Exercise
Print, exactly as they appear in the listing below, the lines from the line with "You are a GUI" to the line with "Task: Confirm the input/output test cases", with both end lines kept.

Supplied data
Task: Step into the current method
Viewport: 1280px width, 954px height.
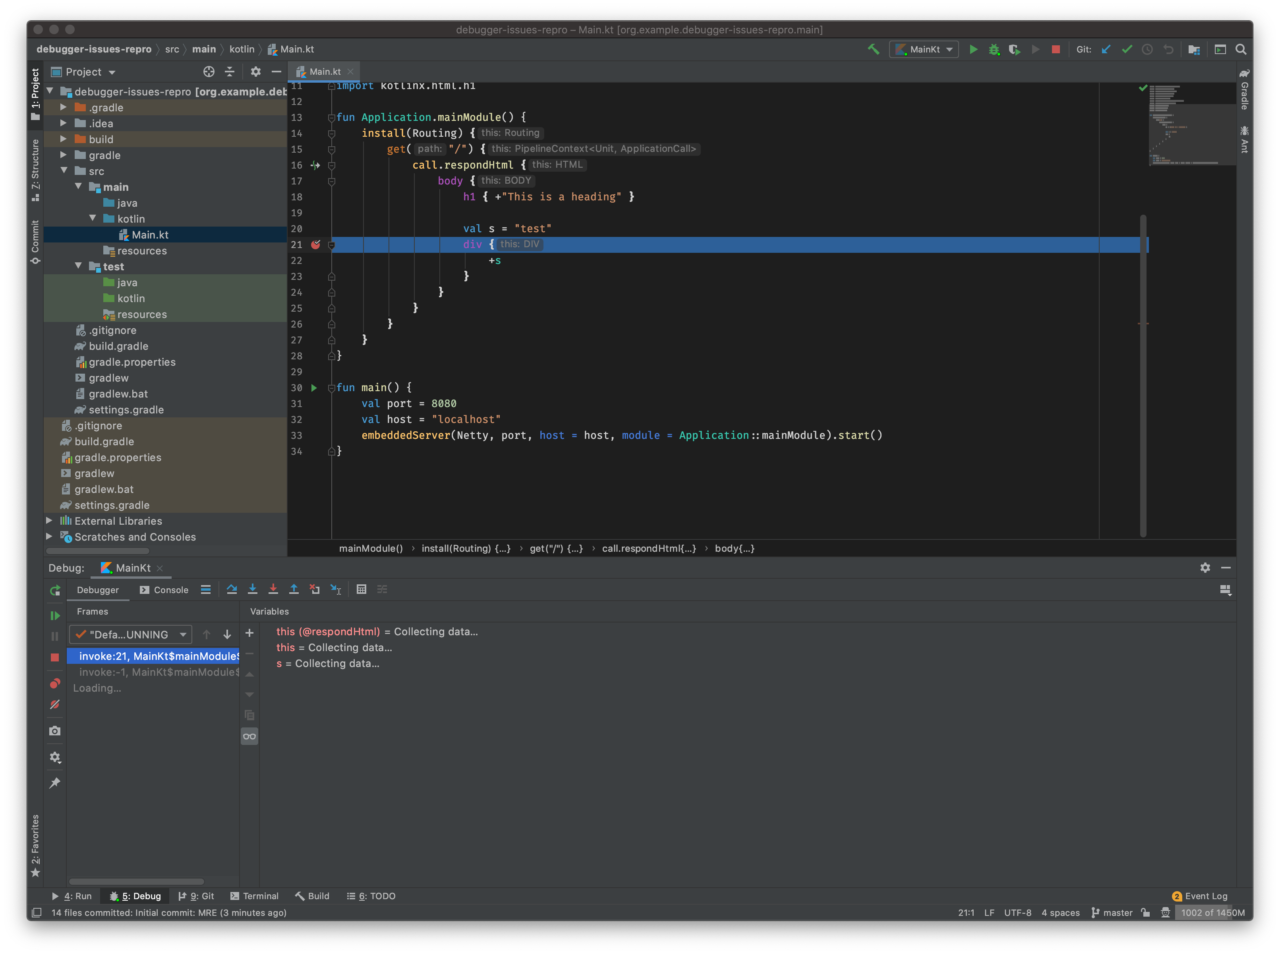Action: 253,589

==

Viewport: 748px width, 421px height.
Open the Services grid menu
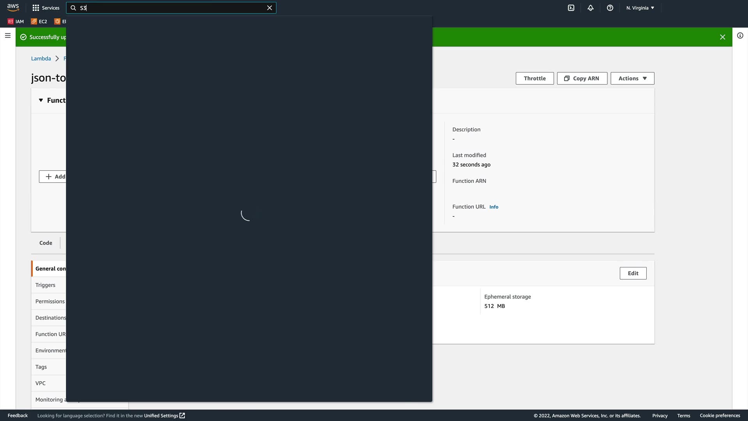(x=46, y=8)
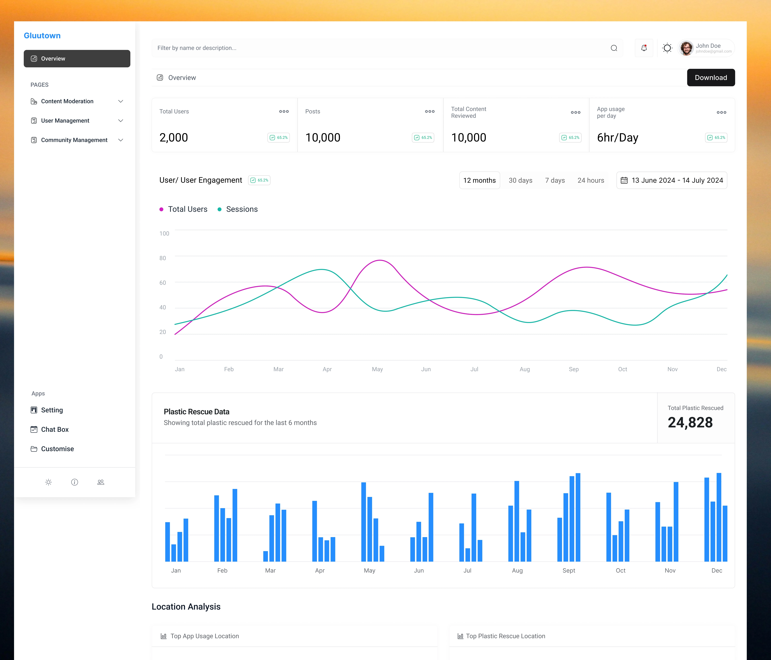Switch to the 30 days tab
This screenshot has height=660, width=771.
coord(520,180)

--

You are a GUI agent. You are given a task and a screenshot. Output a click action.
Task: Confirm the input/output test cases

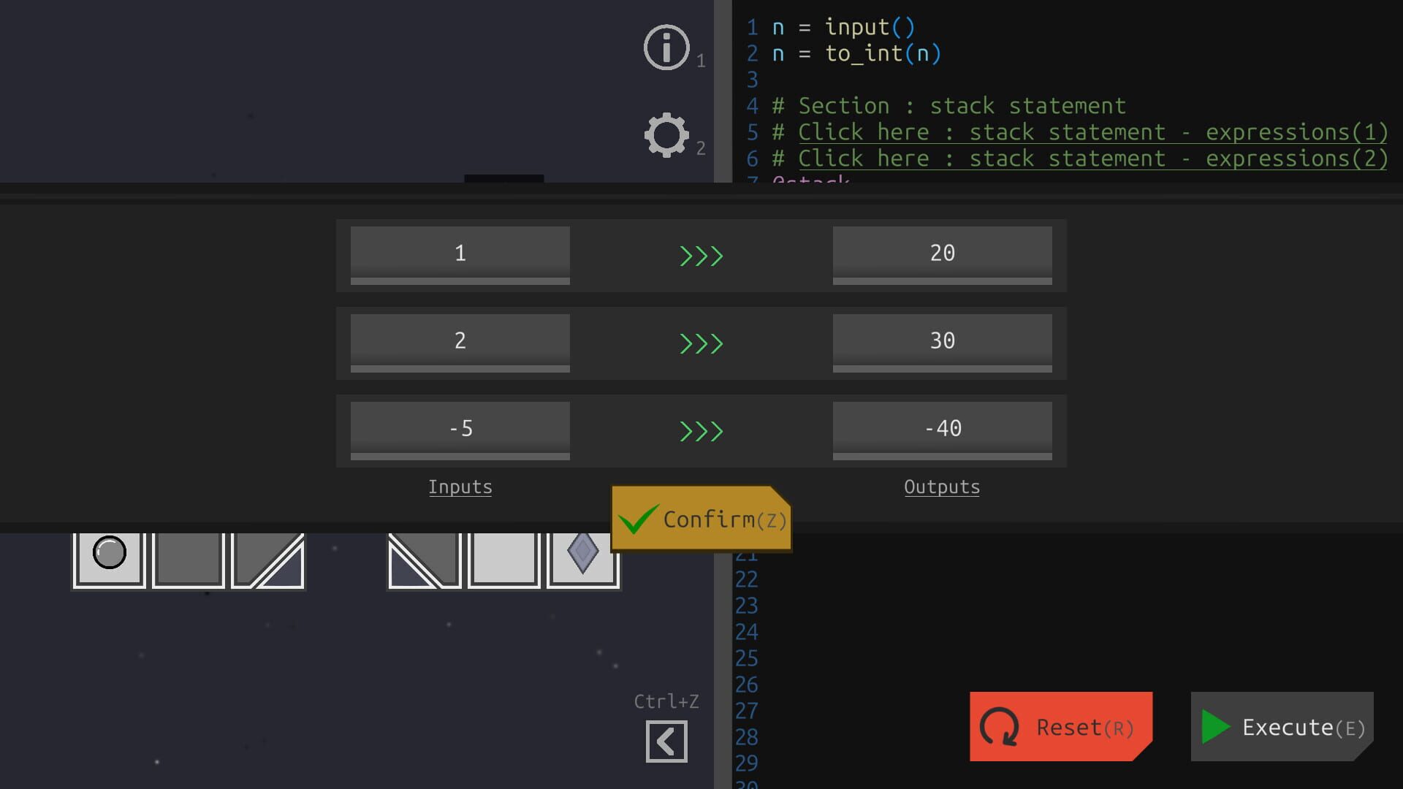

Exercise response
You are a GUI agent. You are given a task and a screenshot. Output a click action.
Task: Confirm the input/output test cases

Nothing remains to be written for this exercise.